Unnamed: 0,question_text,question_type,product_title,thumbs_up
0,How does the weight of this claw hammer compar...,Comparison,Hammer,False
1,Is the ergonomic grip of this hammer more comf...,Comparison,Hammer,False
2,"In terms of versatility, how does this hammer ...",Comparison,Hammer,False
3,Does this hammer provide better balance compar...,Comparison,Hammer,False
4,How does the durability of this claw hammer co...,Comparison,Hammer,False


In [4]:
cluster_stats = (
    clustered_questions.groupby("question_type")
    .agg(
        num_questions=("question_text", "size"),
        fraction_thumbs_up=("thumbs_up", "mean"),
        count_not_thumbs_up=("thumbs_up", lambda x: x.size - x.sum()),
    )
    .reset_index()
)

cluster_stats.round(2).sort_values("num_questions", ascending=False)

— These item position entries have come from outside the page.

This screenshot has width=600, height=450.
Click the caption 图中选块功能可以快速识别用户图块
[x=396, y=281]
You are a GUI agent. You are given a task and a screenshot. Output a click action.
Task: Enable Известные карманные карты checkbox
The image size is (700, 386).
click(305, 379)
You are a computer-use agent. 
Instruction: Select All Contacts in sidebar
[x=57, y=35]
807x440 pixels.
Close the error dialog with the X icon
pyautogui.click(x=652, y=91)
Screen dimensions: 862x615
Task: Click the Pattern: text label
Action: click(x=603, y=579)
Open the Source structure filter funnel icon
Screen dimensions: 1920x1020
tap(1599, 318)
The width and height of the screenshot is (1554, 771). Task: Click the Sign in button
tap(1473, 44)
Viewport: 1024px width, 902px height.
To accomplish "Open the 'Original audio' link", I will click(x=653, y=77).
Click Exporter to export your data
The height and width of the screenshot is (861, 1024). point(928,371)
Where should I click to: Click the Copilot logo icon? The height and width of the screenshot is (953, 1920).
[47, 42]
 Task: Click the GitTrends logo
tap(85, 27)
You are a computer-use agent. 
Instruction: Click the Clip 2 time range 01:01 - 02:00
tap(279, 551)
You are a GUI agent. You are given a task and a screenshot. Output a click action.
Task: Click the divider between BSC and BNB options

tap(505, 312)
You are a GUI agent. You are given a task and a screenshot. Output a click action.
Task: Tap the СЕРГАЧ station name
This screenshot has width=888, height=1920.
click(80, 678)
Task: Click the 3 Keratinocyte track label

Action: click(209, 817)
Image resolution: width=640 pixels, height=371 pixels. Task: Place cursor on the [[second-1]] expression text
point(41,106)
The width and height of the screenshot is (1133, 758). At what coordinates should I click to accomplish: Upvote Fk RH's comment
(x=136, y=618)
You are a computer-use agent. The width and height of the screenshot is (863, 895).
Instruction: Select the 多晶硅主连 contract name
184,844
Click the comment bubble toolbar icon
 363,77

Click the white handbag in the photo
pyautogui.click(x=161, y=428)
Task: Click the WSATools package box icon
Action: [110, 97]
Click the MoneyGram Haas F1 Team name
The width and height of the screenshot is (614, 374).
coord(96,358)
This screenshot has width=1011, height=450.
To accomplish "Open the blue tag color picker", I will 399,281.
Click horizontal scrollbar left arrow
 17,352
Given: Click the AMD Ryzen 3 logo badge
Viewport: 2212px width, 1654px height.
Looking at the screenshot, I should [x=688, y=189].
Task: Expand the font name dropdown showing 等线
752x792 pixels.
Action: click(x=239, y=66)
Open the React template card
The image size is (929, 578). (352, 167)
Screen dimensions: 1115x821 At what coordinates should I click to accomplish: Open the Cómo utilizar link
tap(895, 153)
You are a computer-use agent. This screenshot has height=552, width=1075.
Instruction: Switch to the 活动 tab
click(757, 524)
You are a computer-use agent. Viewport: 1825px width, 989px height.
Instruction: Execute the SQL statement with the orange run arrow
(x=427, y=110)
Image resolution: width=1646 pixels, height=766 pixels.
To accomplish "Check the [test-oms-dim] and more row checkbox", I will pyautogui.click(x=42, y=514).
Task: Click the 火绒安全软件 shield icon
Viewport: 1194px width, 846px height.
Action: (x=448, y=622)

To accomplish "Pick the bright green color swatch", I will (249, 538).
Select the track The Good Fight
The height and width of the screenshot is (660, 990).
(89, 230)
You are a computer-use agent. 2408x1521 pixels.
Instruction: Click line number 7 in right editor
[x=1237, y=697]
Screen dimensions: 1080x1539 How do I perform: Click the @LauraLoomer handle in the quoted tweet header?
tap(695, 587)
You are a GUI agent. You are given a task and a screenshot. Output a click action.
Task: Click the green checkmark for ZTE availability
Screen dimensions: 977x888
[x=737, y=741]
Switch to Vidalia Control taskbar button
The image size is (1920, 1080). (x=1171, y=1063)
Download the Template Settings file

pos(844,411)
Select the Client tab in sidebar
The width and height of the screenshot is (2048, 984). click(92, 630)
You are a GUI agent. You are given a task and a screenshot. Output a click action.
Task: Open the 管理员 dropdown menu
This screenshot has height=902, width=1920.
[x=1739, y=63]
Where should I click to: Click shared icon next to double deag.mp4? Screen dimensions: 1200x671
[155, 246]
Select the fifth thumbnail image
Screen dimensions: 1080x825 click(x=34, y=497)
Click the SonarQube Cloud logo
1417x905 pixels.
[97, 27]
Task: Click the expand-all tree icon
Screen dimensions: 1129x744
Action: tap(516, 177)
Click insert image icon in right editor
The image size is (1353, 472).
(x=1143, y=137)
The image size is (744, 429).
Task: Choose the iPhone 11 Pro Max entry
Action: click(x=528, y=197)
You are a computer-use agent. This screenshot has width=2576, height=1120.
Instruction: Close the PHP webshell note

Unnamed: 0,question_type,num_questions,fraction_thumbs_up,count_not_thumbs_up
2,Comparison,404,0.16,341
8,Materials,275,0.23,212
9,Time Sensitive,263,0.06,247
3,Compatibility,255,0.75,64
4,Country of Origin,248,0.61,96
1,Authenticity and counterfeits,244,0.08,224
6,Environmental Impact,218,0.13,189
7,General,201,0.69,62
5,Customer Service,154,0.63,57
0,Accessories,94,0.29,67


# Conclusion

What areas would you prioritize?

Some candidates would be
- Bring in reviews from multiple products since it's so common for people to ask for cross-product comparisons and they are served poorly right now
- Include metadata filtering by review date or add other temporal data since `Time Sensitive` queries are common and are extremely poorly served.
- If you run a platform with many sellers (e.g. Amazon), you might allow filtering by seller within a given SKU. This may help address `Counterfeits` which is also a large group that is very poorly served.

The exact prioritization would depend on how much effort you thought each potential improvement requires, how effective you expect it to be, etc. But now you have a starting point to inform these decisions.